Drill is a framework for distributed applications that analyze large datasets. It is an open source version of Dremel, a system Google built for itself and today provides as BigQuery, a service available through its cloud platform. According to the project’s Wiki page, Drill supports a broader range of query languages, data formats and sources.
Support for Drill brings SQL to MapR’s Hadoop distro, meaning users can run SQL queries against data stored on Hadoop clusters. According to MapR, Drill enables querying of complex data in native formats, including schema-less data, nested data or data with quickly changing schemas, with little involvement from the IT team.
Six of the eight people listed as core developers on the Drill Wiki page are MapR employees, including the company’s co-founder and CTO MC Srivas. “We are kind of the lead drivers, in terms of the committers [to the open source code base],” MapR Chief Marketing Officer Jack Norris said.
But the Drill developer community extends far beyond the MapR team. There are more than 40 contributors to the project total, Norris said.
“It’s an actual formal Apache Software project, incubated within the Apache Software Foundation and really started there, so the design and the APIs, and basically the architecture, had complete exposure to the open source community,” he said.

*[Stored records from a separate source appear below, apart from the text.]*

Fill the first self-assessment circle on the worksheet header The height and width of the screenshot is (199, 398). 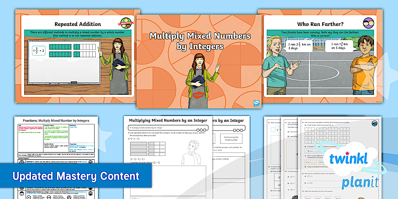click(x=198, y=130)
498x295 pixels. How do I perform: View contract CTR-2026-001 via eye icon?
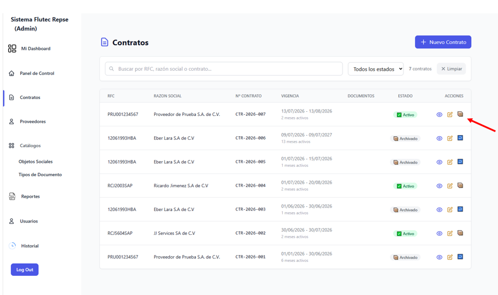point(439,257)
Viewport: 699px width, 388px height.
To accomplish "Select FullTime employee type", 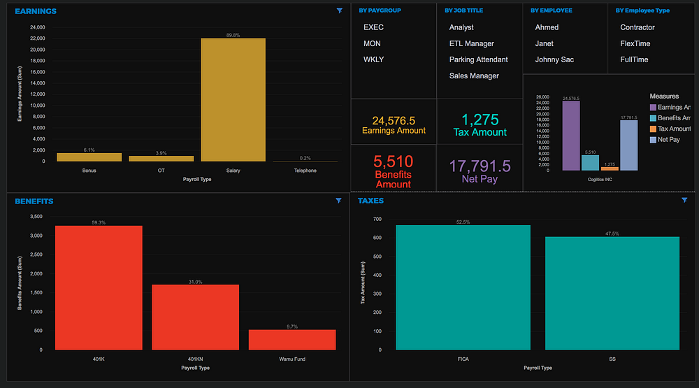I will [634, 59].
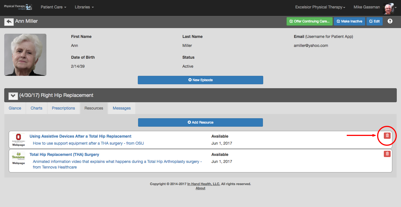The width and height of the screenshot is (401, 207).
Task: Open the Messages tab
Action: 122,108
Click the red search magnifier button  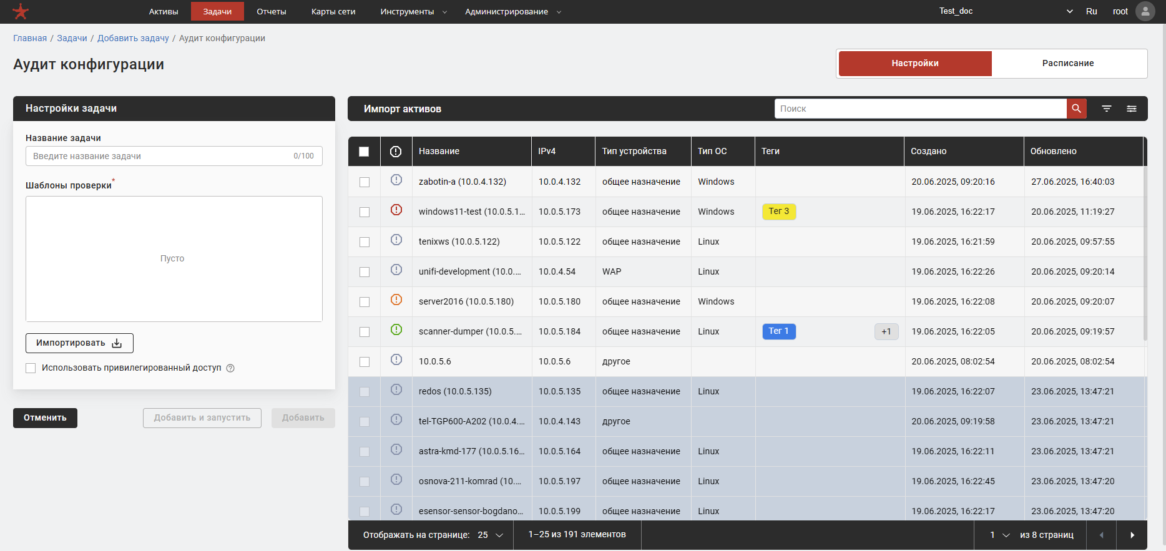(1076, 109)
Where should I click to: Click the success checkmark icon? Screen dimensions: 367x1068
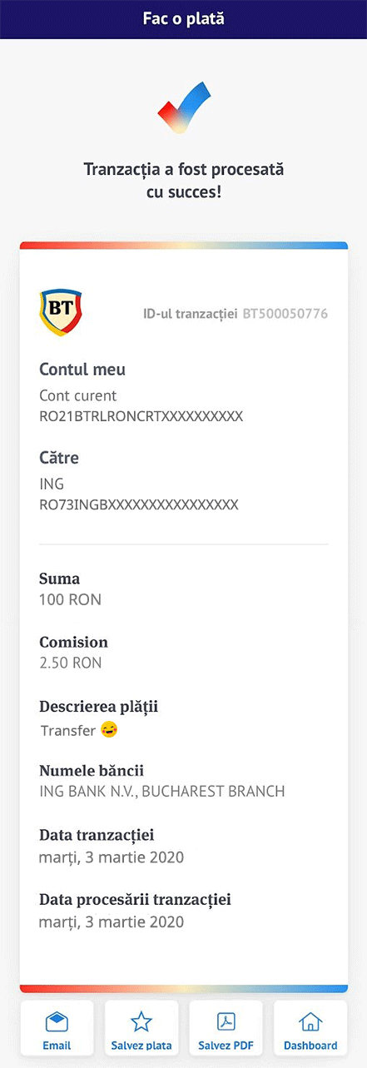(184, 108)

Some of of Drill’s design goals are to process “petabytes of data and trillions of records in seconds” and scale to more than 10,000 servers. According to Norris, these goals have been addressed in the current architecture of Drill, but indicated it was still early to offer any solid proof that it can meet them, since the version that's out now is 0.5 and not exactly a solid 1.0 general availability release.
With support for Hadoop as well as Drill and Spark (another stream processing framework), MapR has a wide range of data analytics capabilities, providing a variety of tools to choose from. The distribution now includes several batch processing frameworks, five SQL-on-Hadoop technologies, two NoSQL technologies and three machine-learning and graph libraries.
In June, MapR landed a $110 million financing round, which included an $80 million equity investment by Google Capital.